Chrysler Group LLC, the automaker seeking private funding to repay U.S. and Canadian bailouts, shifted the mix of loans and bonds it’s marketing for the second time this week as it gauged investor interest.
The carmaker raised the size of a term loan it’s seeking and cut the amount of high-yield bonds it plans to issue, according to people familiar with the transaction. It now plans to pay lenders 4.75 percentage points more than the London interbank offered rate on a $3 billion term loan. The loan will have a minimum floor on the Libor rate of 1.25 percent and be sold at 99 cents on the dollar, said the people, who declined to be identified because the terms are private. Chrysler is also marketing $3.2 billion of junk bonds, down from $3.5 billion.
“The company would like to do as much in loans as possible,” said Marc Gross, a New York-based money manager at RS Investments, who cited the cheaper cost of repaying loans. Gross helps oversee $3 billion in fixed-income funds.
Chrysler is seeking as much as $7.5 billion of debt to repay the U.S. and Canadian governments. At the same time, Italian partner Fiat SpA wants to increase its ownership stake in the U.S. automaker as Chief Executive Officer Sergio Marchionne prepares to take Chrysler public.

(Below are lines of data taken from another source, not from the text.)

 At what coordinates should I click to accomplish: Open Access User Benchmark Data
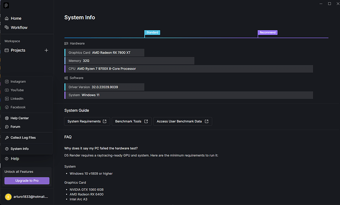182,121
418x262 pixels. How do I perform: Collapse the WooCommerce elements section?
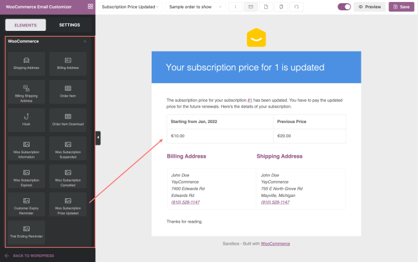[x=85, y=41]

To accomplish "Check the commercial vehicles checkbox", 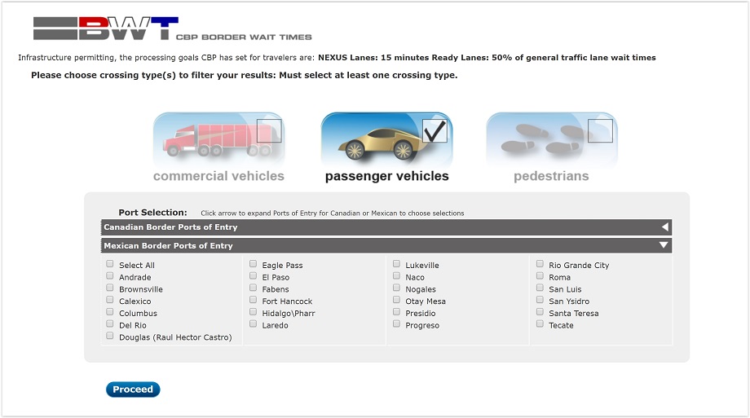I will point(269,130).
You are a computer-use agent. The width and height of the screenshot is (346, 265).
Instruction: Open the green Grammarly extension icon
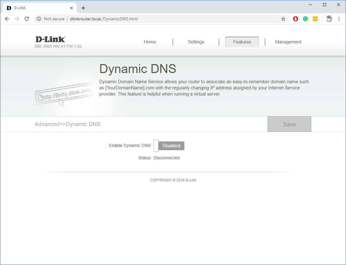[305, 19]
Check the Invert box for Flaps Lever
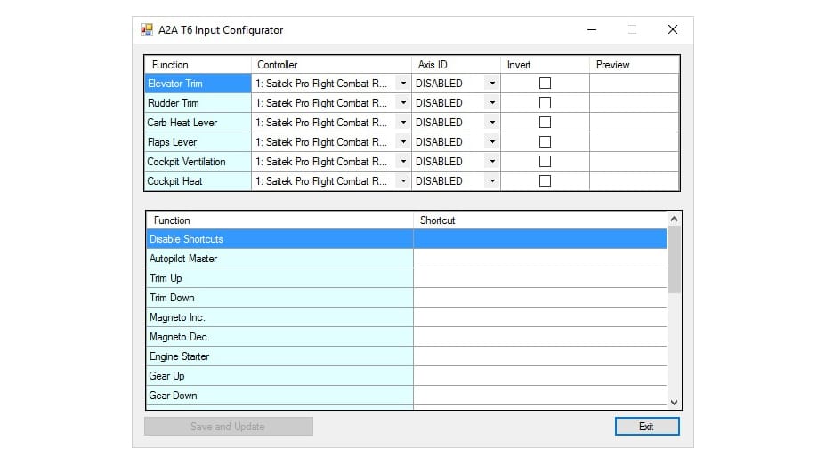Viewport: 826px width, 464px height. tap(545, 142)
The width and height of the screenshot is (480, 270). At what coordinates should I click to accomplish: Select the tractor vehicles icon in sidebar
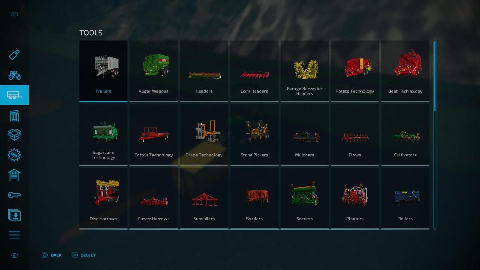(14, 75)
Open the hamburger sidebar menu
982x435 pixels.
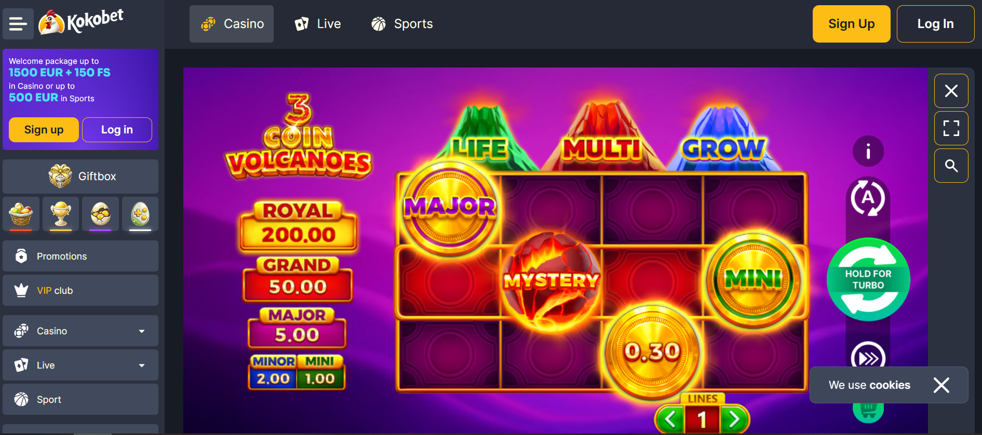pos(18,24)
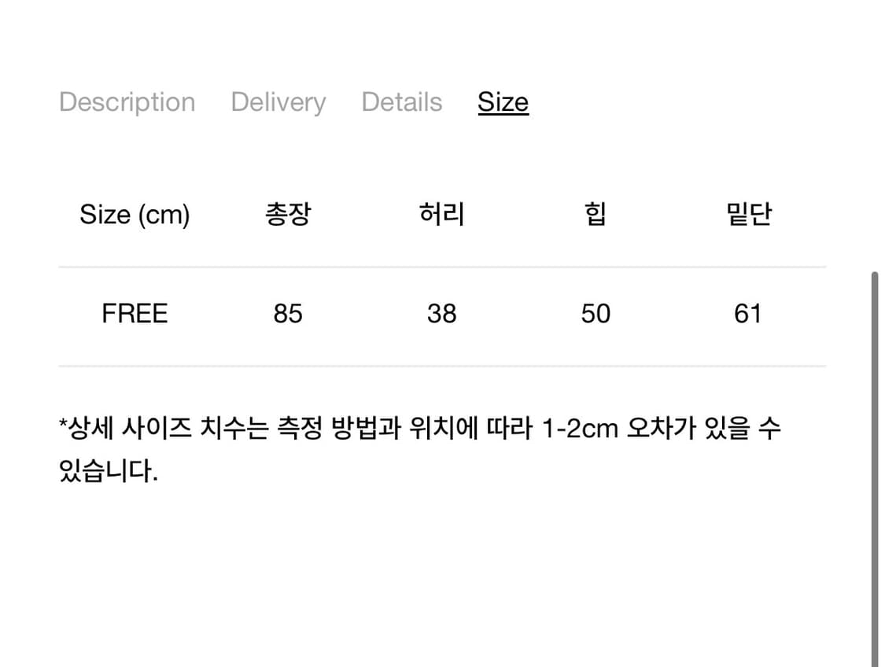The image size is (885, 667).
Task: Click the underlined Size tab
Action: coord(503,101)
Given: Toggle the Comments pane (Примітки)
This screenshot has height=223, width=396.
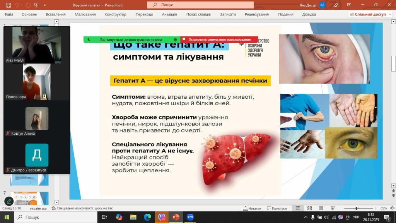Looking at the screenshot, I should coord(277,208).
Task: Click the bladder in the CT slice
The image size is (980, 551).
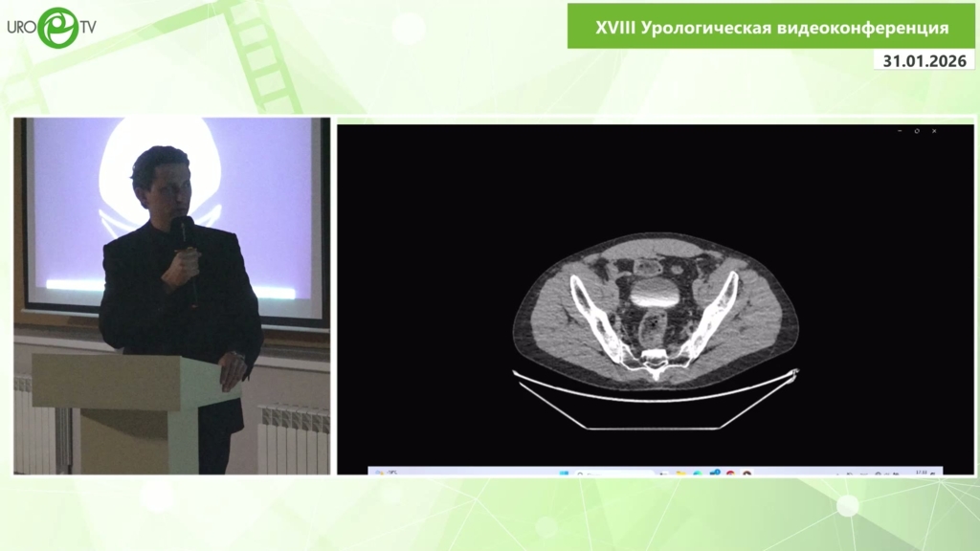Action: 656,288
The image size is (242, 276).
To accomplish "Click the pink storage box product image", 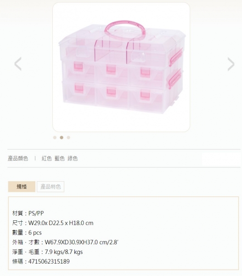I will tap(121, 67).
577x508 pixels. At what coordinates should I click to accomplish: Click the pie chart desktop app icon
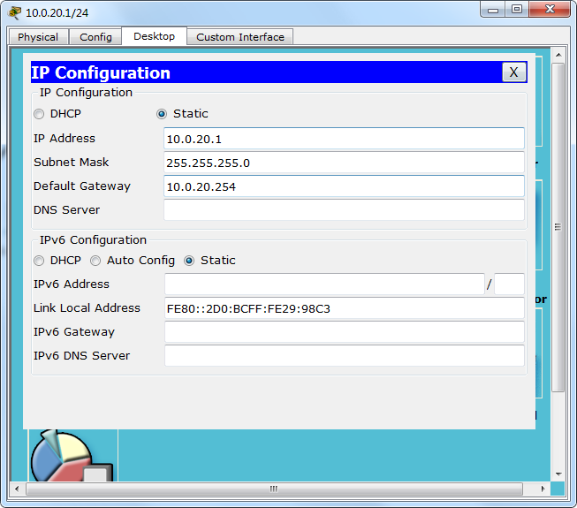point(60,458)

Today’s shift marks the second change to the company’s proposed debt structure this week. It decreased the size of the term loan to $2.5 billion from the initially proposed $3.5 billion on May 17, and increased the interest it was willing to pay along with the amount of bonds it planned.
Eileen Wunderlich, a spokeswoman for Auburn Hills, Michigan-based Chrysler, declined to comment.
Junk Yields Fall
The average absolute yield on junk bonds fell to a record low of 7.19 percent May 16 from 7.85 percent at year end, according to the Bank of America Merrill Lynch U.S. High Yield Master II Index. Companies have sold $149.5 billion of the bonds this year through yesterday, compared with $110.5 billion during the year earlier period, Bloomberg data show.
High-yield, high-risk debt is rated below Baa3 by Moody’s Investors Service and lower than BBB- by Standard & Poor’s.
The Standard & Poor’s/LSTA U.S. Leveraged Loan 100 Index closed yesterday at 95.59 cents on the dollar. It has been trading this year at an average price of 95.67 cents, the strongest since November 2007.
Lead Underwriters
Morgan Stanley is arranging Chyrsler’s term loan. Bank of America Corp. will manage the bond sale and Citigroup Inc. is arranging a revolving loan, two other people briefed on the matter said last week. The size of the revolver Chrysler is seeking decreased to $1.3 billion from $1.5 billion, three people said today.
In a revolving credit facility, money can be borrowed again once it’s repaid; in a term loan, it can’t.
Moody’s Investors Service rated Chrysler B2, its first-lien senior secured loans Ba2 and the second-lien notes B2, it said May 3. Standard & Poor’s rated the issuer B+.